● **Was zu tun ist**: Nenne das Mausmodell, das der Umschalter laut dem Textausschnitt über den KVM-Umschalter nicht erkennt.

● **Textausschnitt**:
********

# Multi IO-Switch will nicht so ganz



## Avariel (23. Januar 2004)

Hallo zusammen,

ich hab mir jetzt mal einen Multi IO-Switch (Switch KVM 2 Port Celine) zugelegt. Auf deutsch also nen Umschalter, wenn ich einen Bildschirm, eine Maus, eine Tastatur aber zwei Rechner haben will.
So grundlegend wie ich das will läufts auch schonmal, mit einer Ausnahme. Das Teil erkennt meine Maus nicht. Wenn ich die Maus über einen der PCs direkt anstöpsel geht sie, sobald ich sie aber (über den PS2-Umstecker) in den Umschalter einstöpsel, scheint er sie nicht mehr zu finden.
Bei einem Freund von mir ist das Problem auch aufgetreten, er hat sich ne neue Maus gekauft und dann wars auch gut. Wir haben allerdings nicht die gleichen Mäuse, er hat irgendwas von Microsoft, bei mir ists ne Logitech Mouseman Dual Optic. Und ich will mir eigentlich jetzt keine neue kaufen, ich bin mit meiner vollauf zufrieden und überhaupt: Das kanns ja wohl nicht sein, dass der Umschalter nicht mit jeder Maus will...
Irgendjemand ne Idee wie man dem Beine machen könnte?

********

● **Rohes Material**:
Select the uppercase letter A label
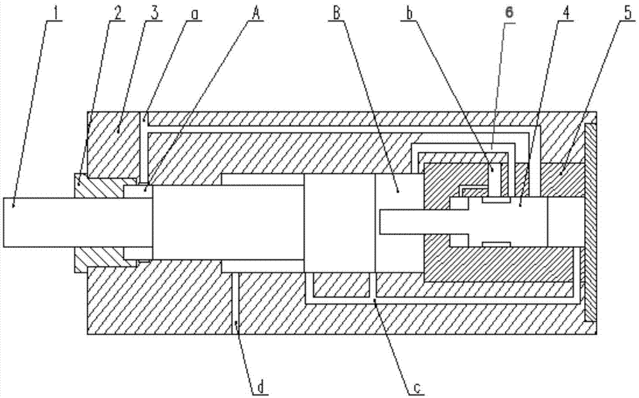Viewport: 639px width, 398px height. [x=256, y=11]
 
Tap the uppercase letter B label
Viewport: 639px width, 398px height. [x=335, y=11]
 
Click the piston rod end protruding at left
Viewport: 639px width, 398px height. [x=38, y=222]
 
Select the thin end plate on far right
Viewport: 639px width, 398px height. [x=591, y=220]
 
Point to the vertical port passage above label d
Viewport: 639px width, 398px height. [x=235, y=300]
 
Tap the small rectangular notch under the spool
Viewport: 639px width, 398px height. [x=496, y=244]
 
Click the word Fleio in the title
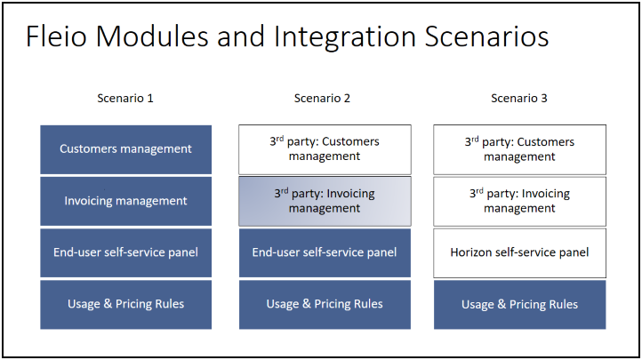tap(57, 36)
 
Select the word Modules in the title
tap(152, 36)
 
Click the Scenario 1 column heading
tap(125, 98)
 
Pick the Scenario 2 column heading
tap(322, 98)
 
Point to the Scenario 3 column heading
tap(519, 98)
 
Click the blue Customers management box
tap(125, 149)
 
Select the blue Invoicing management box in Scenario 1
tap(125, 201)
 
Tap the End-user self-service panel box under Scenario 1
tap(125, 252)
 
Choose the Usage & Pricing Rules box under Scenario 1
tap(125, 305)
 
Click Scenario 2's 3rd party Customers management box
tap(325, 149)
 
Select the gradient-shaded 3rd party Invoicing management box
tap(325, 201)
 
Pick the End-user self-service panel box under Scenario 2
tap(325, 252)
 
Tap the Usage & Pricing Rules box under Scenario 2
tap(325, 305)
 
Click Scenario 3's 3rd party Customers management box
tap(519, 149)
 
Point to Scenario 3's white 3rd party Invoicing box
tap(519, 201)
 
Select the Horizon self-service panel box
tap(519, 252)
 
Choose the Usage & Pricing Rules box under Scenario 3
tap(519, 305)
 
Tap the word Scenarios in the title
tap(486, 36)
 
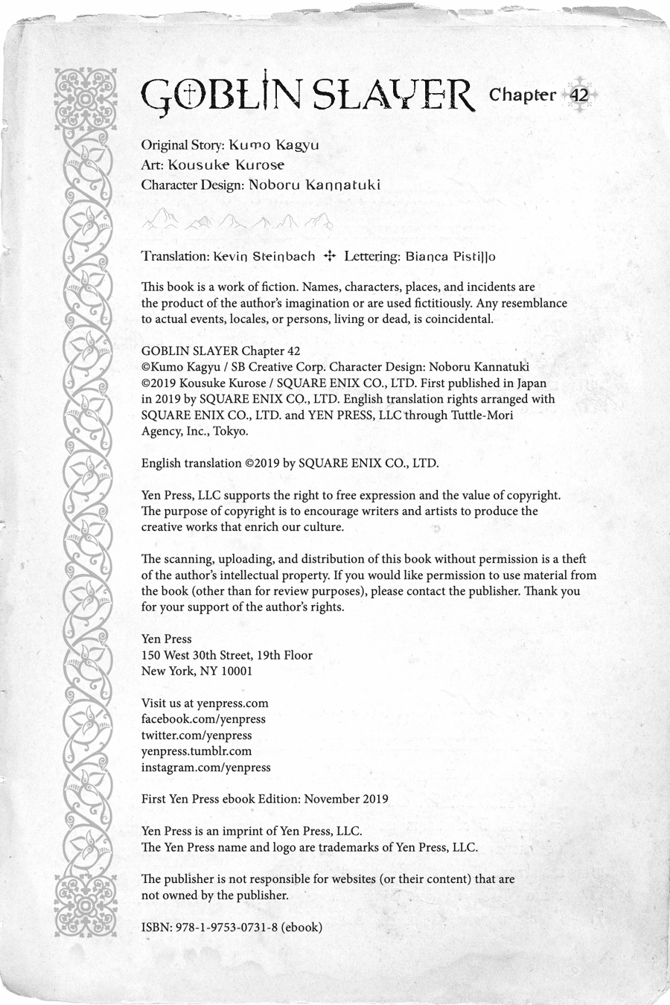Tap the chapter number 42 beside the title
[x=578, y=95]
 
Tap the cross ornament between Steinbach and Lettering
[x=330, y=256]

********

● **Antwort zur Aufgabe**: Eine Logitech Mouseman Dual Optic.